Compromis entre la Russie, Israël, la Syrie et l’Iran (011302/19) [Analyse]

Par Stéphane Juffa © Metula News Agency

Avec Jean Tsadik

 

PREAMBULE

C’est un scoop énorme : à Métula, nous avons acquis la conviction absolue que la Russie se trouve à l’origine d’un compromis impliquant la Syrie, Israël et… l’Iran.

 

Attention, il ne s’agit pas d’un accord en vue de la résolution pacifique d’un conflit, non plus que d’une trêve, ces Etats restant en guerre, mais d’aménagements constituant un compromis. Lequel est destiné à la neutralisation d’activités spécifiques, ce qui est concurremment dans l’intérêt commun de ces parties.

 

Nous sommes parvenus à cette certitude non pas sur la base de fuites éventuelles, mais en effectuant des recoupements d’informations et de photographies diffusées par des organes étatiques et médiatiques. Et grâce à notre observation constante de la situation.

 

Il n’y a sans doute pas eu de discussions directes entre l’Iran, Israël et la Syrie. Nous sommes persuadés que c’est la délégation russe de haut rang qui a visité Israël il y a un peu plus de quinze jours qui a tout organisé. Moscou avait probablement négocié les conditions de la participation de Téhéran et de Damas préalablement avec eux.

 

Les négociations conduites en Israël ont été rapides, moins de deux jours selon notre estimation.

 

NATURE DU COMPROMIS

Les Iraniens ont quitté leur centre opérationnel en Syrie, situé sur l’Aéroport International de Damas [carte], dans le très vaste bâtiment appelé Maison de Verre. Ce site servait de quartier général au corps expéditionnaire iranien des Gardiens de la Révolution ainsi qu’à ses forces supplétives du Hezbollah et autres bandes armées. Les Iraniens géraient le trafic, l’entreposage et la transmission d’armes, de munitions et de matériel militaire et électronique à destination de leurs propres troupes et pour le Hezbollah au Liban. Ils disposaient d’une zone de fret réservée sur l’aéroport ainsi que de multiples dépôts, de surface et souterrains. Ils conservaient dans la zone de l’aéroport la plus grande partie de leur armement, y compris des missiles. C’est également dans la Maison de Verre que s’était installé le centre du Renseignement de la "République" Islamique d’Iran en Syrie.

 

Les Iraniens se sont relogés sur l’aéroport T4, aussi dénommé Althias [carte], situé à 160km au nord-est de la Maison de Verre, au milieu du désert syrien, à 60km à l’ouest de la cité antique de Palmyre, et à 233km de Métula, la partie d’Israël la plus proche de T4.

 

Laquelle base aérienne où les forces khomeynistes ont réemménagé a été très utilisée par le contingent russe et l’Armée gouvernementale syrienne durant la guerre qui les a opposés aux combattants de l’Etat Islamique (DAESH) plus à l’Est. Depuis que l’EI a pratiquement été vaincu, principalement par les Peshmerga kurdes des YPG et les militaires de la Coalition Occidentale, les Russes et les Alaouites ont quasiment délaissé T4 et l’ont désormais confiée aux Iraniens.

::::

*Consigne 1*
Selon l'analyse sur le compromis entre la Russie, Israël, la Syrie et l'Iran, sur quel aéroport les Iraniens se sont-ils relogés après avoir quitté la Maison de Verre ?
*Consigne 2*
Donnez la suite de l'analyse sur le compromis entre la Russie, Israël, la Syrie et l'Iran, en commençant après sa dernière phrase.

*Données fournies*
::::

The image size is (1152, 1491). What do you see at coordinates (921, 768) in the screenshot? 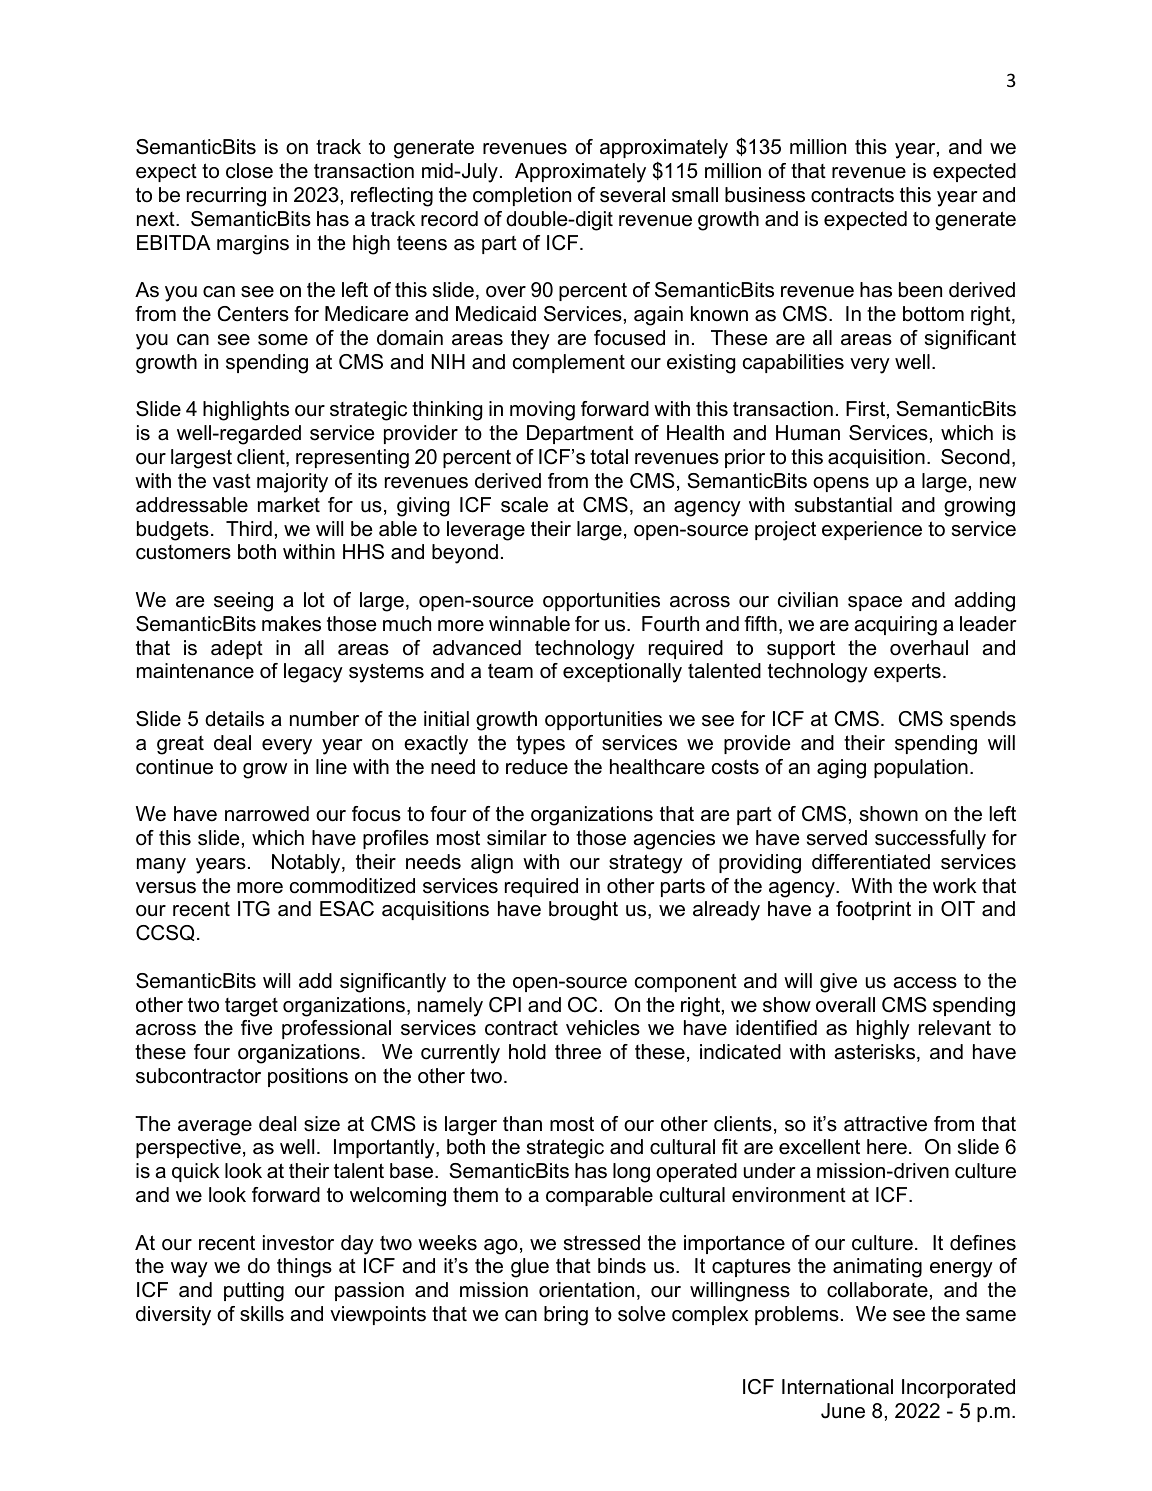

::::

*Résultat final 1*
Sur l'aéroport T4, aussi dénommé Althias.

*Résultat final 2*
 

Les Gardiens de la Révolution khomeyniste disposaient depuis longtemps d’une section qui leur était réservée à T4 et qui a plusieurs fois été bombardée et détruite par le Khe’l Avir (l’Aviation israélienne). Ce, notamment les 9 juillet, 9 avril et 10 février de l’an dernier. En février, ce fut la riposte à l’envoi d’un drone bourré d’explosifs que Tsahal avait abattu au-dessus de la vallée de Bet-Shéan (Israël). Lors de la première réplique, ce jour-là, le Khe’l Avir avait perdu un F-16 sur le Golan, suite à une erreur du pilote. En représailles, les chasseurs-bombardiers à l’étoile de David avaient anéanti la section iranienne à T4 d’où le drone avait été lancé. Les photos exceptionnelles de l’incident sont encore visibles sur le site de la Ména.

 

Le gouvernement hébreu a accepté la requête des Russes de ne pas empêcher le déménagement des Gardiens de la Révolution, ce qu’ils auraient pu faire aisément. Jérusalem a aussi accédé à la demande de Moscou de ne pas effectuer de raids sur Damas tant que les Iraniens et les Syriens n’utiliseraient pas les aéroports et les autoroutes de la région damascène et du reste de la Syrie pour y amener et y convoyer des armes destinées à l’Armée perse et au Hezbollah. Tant, également, que les Iraniens et les Syriens ne tenteront pas de renforcer leur présence militaire à proximité du Golan. C’est d’ailleurs la politique israélienne depuis longtemps, Israël n’a pas modifié sa stratégie suite au compromis.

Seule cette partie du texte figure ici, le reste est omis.